The spurious double ITCZ is a long-standing tropical bias in generations of coupled global climate models (GCMs), which limits the abilities of GCMs to simulate and predict climate variability on seasonal and interannual time scales (e.g., MJO and ENSO) and project future climate change. This study demonstrates that convection parameterization is the primary contributor to the double ITCZ bias and improves the understanding of double ITCZ bias, which will facilitate further improvements of convection parameterization and climate models.

Summary

The role of convection parameterization in the formation of double ITCZ bias in the NCAR CESM1.2.1 is investigated by implementing several improvements that resulted from analyzing the ARM data in previous studies in trigger function, closure assumption, and cloud model of the Zhang-McFarlane (ZM) convection scheme.
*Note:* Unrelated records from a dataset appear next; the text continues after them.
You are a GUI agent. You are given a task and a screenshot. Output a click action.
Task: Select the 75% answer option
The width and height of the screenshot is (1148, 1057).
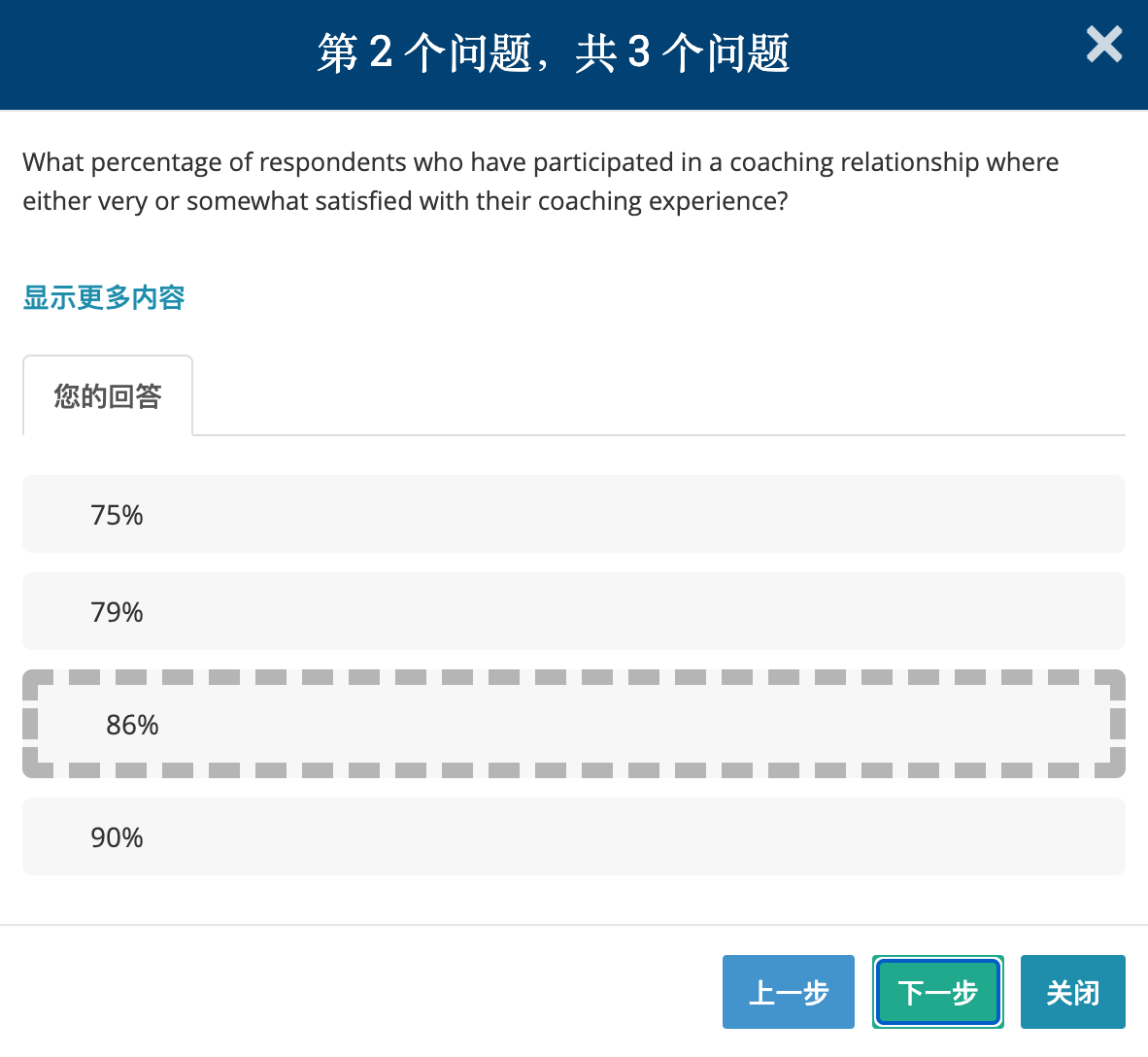(x=573, y=514)
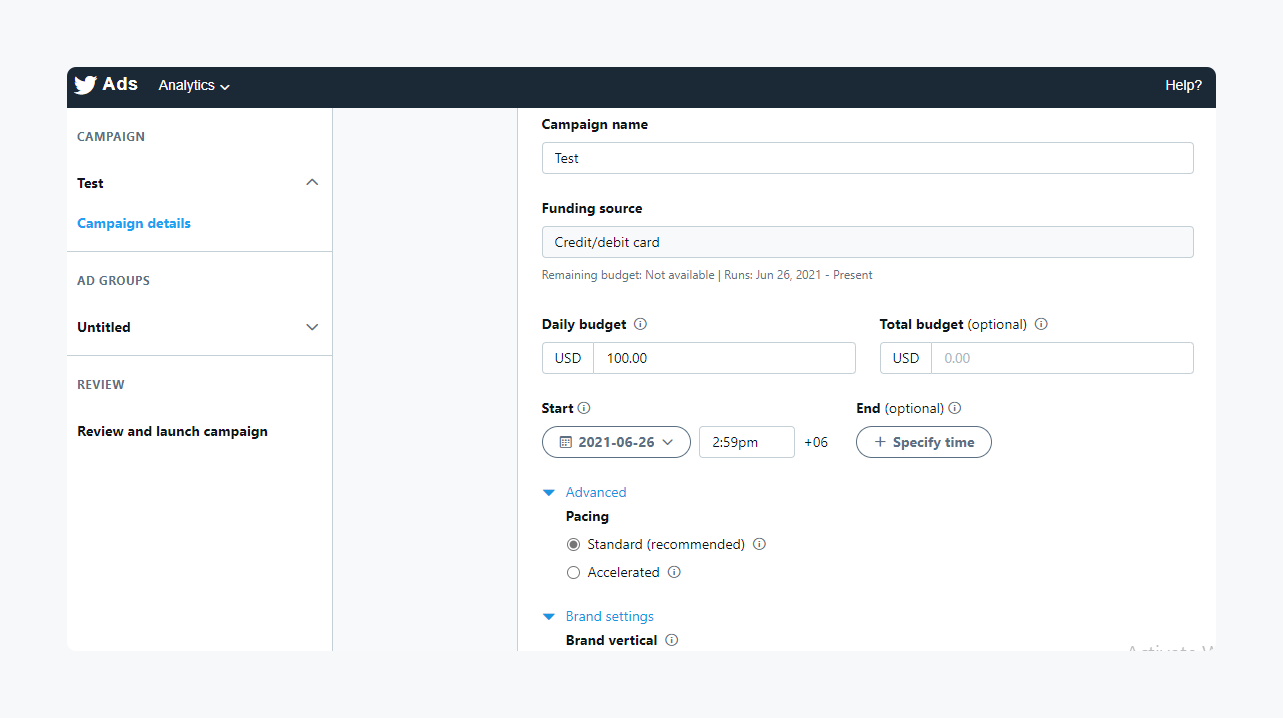
Task: Open Campaign details in sidebar
Action: 134,223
It is shown that the double ITCZ biases of precipitation, sea surface temperature (SST), and wind stress in the standard CESM1.2.1 are largely eliminated in all seasons by using the modified convection scheme. This study demonstrates for the first time that the modifications of convection scheme can eliminate the double ITCZ biases in all seasons, including boreal winter and spring. Further analysis shows that the elimination of the double ITCZ bias is achieved not by improvements in other possible contributors, such as stratus cloud bias off the west coast of South America and cloud/radiation biases over the Southern Ocean, but by modifying the convection scheme itself. It demonstrates that convection scheme is the primary contributor to the double ITCZ bias in the CESM1.2.1, and provides a possible solution to the long-standing double ITCZ problem. The impact of changes in each core component of convection scheme on the double ITCZ bias in the atmospheric model is identified and further investigated.